[Document segment]
Friday, October 24, 2008

Busy Days

Cierra is competing in a Feis on Sunday at the Red Lion at the Quay in Vancouver, WA at 9:30am...all are welcome to come see her dance!! On Monday she has the opportunity to be "graded" on some of her dances...there are judges here from all over the world for the competition, so they will grade dancers while they are here. She will go for her first 3 grades. If she passes all 12 grades she will have earned an Associates Degree of Dance!

Aspen started a pottery class this week and is absolutely in love with building things out of clay...there wasn't much doubt that she would. She built a castle. If you haven't heard about it she would love to tell you all about it...she has told us all about it multiple times...someone else, please ask her about her castle!

Aspen will have another MRI the first of December...we are working on scheduling that. Orders aren't in the computer, then the orders are in but the computer is down, etc, etc. We'll get it on the books eventually!

I accepted a job with the inpatient pharmacy at Good Sam here in town. I am waiting for my license to arrive in the mail before I can start...you can't legally enter a pharmacy to work without a license in this state. I hope it's a nice position with professional people.

Well, that's just a taste of what's keeping us busy...the usual is still happening too...school, lots of family, church, Folk Dance, friends, and we are starting the wonderful Fall holiday season. I love the season of settling in for the winter.

Thursday, October 9, 2008

20th Anniversary

I thought I should post an update, but I'm not sure what to say. One day I am elated that I only have myself and the girls to worry about, and the next I am so angry I could spit.

Saturday was our 20th Anniversary, not much of an anniversary. It was a horrible, sad day that broke my heart multiple times. I still cry thinking about it.

I am job hunting. I am trying to convince myself it's for me, but it's not...it's really because we can't make ends meet living separately. Ken has always said he would take care of us financially, but if he gets a part time job he won't be able to see the girls. Part of me says that's the price you pay for up and leaving, the other part says it's not fair for the girls. Either way I will walk into work and be sad every day because I have to be there because of this.

We saw a counselor on Tuesday...he's really good, but all I could think about was, "It's a dollar a minute, can't you talk faster?!!" I guess we can't not afford it right now. Ken did agree to try to work on things...so his heart has changed a little.

The girls are doing really well...we actually do stuff together with them. We just don't talk to each other about anything serious, so the girls think it's all good. We've gone for bike rides and bowling and as long as we only talk about bike rides and bowling everything is fine.

Part of me always wants him to suddenly be nice and apologetic, and the other part can't trust him at all because he's broken every promise. It's a frustrating stuck place to be...just waiting...I think I've said that before. Nothing like rounding out a year of waiting with a little more waiting...waiting for Ken to make decisions, waiting for the hurt to go away, waiting to see what happens.
[/Document segment]
[Dataset extract]
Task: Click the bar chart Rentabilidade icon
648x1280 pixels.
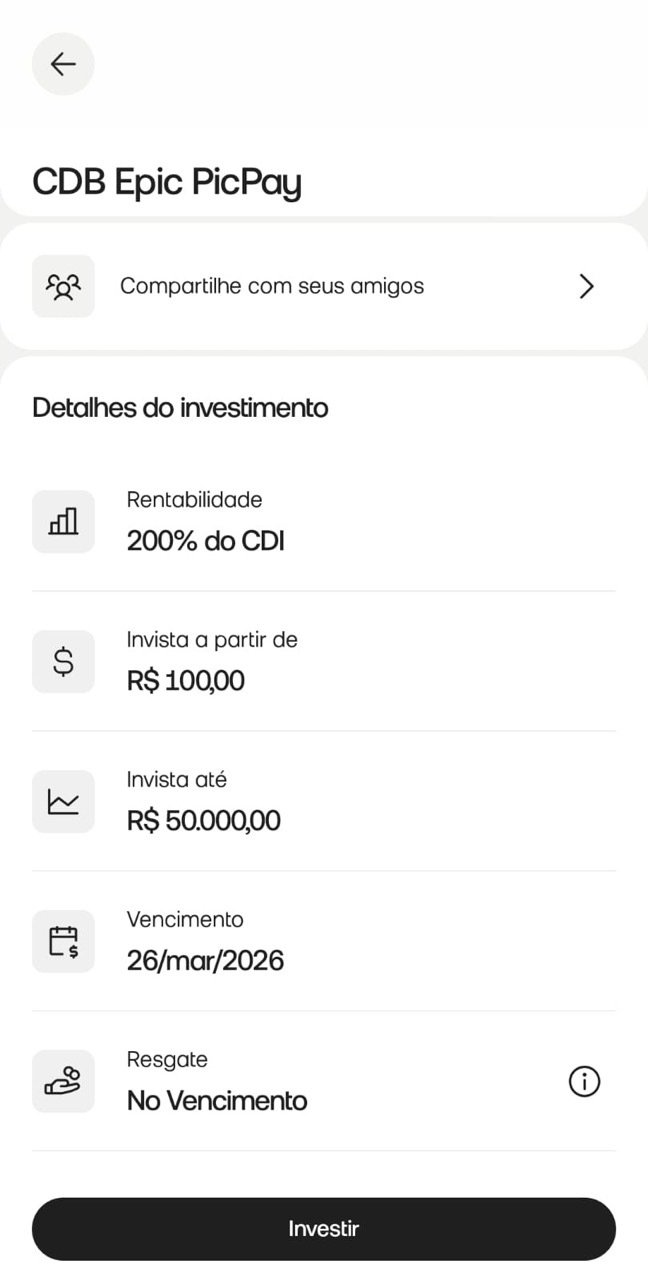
[/Dataset extract]
From the blog entries above, copy the passage starting with "Aspen started a" and going on through "with professional people.", word for word.

- Output of the exercise:
Aspen started a pottery class this week and is absolutely in love with building things out of clay...there wasn't much doubt that she would. She built a castle. If you haven't heard about it she would love to tell you all about it...she has told us all about it multiple times...someone else, please ask her about her castle!

Aspen will have another MRI the first of December...we are working on scheduling that. Orders aren't in the computer, then the orders are in but the computer is down, etc, etc. We'll get it on the books eventually!

I accepted a job with the inpatient pharmacy at Good Sam here in town. I am waiting for my license to arrive in the mail before I can start...you can't legally enter a pharmacy to work without a license in this state. I hope it's a nice position with professional people.